Arthur did, in fact, have chocolate on him. Jack tore open the wrapper and started eating it right then and there. Tilly had gone back to reading her book, but Charles watched as Arthur awkwardly patted Jack's head and continue on his rounds. Arthur had rounds, as it turned out. He may be often gone, but when he returned, he exuded exhaustion and fondness in equal measure. After dropping off the usual souvenirs at Pearson's table, he circumambulated the camp, checking in on everyone. Charles could hear the faint dialogue from here. Just small talk, small exchanges of no consequence beyond a good morning and how are you keeping, or maybe a "Hmm, stinks of coward around here" depending on whether or not your name was Micah.

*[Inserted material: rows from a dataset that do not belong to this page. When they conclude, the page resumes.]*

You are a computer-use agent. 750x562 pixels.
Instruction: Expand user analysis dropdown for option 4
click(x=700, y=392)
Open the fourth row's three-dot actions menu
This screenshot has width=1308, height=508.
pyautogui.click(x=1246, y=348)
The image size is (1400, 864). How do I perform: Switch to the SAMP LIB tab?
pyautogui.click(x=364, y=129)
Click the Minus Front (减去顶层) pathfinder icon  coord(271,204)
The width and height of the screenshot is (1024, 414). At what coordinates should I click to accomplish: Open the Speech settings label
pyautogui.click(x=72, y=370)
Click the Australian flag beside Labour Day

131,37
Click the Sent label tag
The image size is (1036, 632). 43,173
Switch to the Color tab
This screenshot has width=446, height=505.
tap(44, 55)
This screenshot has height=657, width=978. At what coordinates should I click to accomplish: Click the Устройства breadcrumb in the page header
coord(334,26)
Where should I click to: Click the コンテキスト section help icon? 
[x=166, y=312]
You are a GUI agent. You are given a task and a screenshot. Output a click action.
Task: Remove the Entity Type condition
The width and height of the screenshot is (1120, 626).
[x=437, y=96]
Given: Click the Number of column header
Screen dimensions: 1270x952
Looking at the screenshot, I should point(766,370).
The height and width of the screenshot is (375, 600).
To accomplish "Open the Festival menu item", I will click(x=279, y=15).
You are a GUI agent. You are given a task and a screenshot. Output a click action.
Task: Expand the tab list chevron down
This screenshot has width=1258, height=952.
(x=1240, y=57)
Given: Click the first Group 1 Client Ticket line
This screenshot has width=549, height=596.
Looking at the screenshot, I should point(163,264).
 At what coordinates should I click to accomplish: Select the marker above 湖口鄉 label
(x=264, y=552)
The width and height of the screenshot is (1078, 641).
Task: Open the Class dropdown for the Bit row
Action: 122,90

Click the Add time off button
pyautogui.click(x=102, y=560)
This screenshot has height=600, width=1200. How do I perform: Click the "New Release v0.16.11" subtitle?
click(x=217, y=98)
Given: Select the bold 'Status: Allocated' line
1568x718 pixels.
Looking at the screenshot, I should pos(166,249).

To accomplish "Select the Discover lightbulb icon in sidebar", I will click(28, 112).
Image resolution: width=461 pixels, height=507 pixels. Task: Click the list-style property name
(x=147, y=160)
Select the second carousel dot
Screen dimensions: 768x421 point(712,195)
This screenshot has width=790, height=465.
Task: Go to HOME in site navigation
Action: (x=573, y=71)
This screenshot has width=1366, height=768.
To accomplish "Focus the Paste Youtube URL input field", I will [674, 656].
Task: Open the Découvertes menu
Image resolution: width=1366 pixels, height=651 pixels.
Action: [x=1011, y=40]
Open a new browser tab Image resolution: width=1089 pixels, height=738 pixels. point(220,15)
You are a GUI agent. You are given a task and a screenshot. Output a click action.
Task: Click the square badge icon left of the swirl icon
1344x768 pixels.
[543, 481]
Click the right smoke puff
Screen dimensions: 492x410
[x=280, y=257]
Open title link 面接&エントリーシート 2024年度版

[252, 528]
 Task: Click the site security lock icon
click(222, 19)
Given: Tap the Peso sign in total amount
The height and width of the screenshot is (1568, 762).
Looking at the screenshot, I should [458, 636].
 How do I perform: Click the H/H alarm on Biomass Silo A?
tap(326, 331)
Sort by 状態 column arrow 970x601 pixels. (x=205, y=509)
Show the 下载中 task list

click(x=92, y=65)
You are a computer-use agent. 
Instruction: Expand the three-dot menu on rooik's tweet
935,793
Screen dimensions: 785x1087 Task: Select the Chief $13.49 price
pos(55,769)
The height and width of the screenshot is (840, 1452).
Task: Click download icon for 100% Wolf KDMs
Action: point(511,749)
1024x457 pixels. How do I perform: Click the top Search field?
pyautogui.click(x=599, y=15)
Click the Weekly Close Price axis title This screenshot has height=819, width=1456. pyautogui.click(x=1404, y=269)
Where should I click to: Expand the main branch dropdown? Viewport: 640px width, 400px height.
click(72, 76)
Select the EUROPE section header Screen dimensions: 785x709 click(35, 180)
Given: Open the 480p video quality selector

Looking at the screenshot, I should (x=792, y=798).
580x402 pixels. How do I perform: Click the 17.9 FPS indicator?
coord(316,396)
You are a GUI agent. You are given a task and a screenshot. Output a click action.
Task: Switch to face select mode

With each greeting Arthur seemed to come back to himself from whatever fugue he had nurtured out in the wilderness. Arthur made one last stop at the poker table where Hosea was catching up on yesterday's newspaper. He took out something from his satchel and gave it to the old man, who nodded and patted his arm. Finally, after one last look around to make sure he hadn't missed anyone, Arthur shuffled back to his cot and went straight to bed.

"Where does he go?" Charles wondered aloud.

Tilly looked up from her book. "He tells us stories about it sometimes, but Jenny reckons half of it's hogwash. Maybe you should find out for real and tell us."

He huffed a laugh. "Like some spy?"

"Oh, he's harmless, really," Tilly smiled, like she's talking about a big old pussycat. "He looks out for us, I know that much."

More than some do, Charles thought, but he said, instead, "Good."

And there wasn't much more to say about it than that.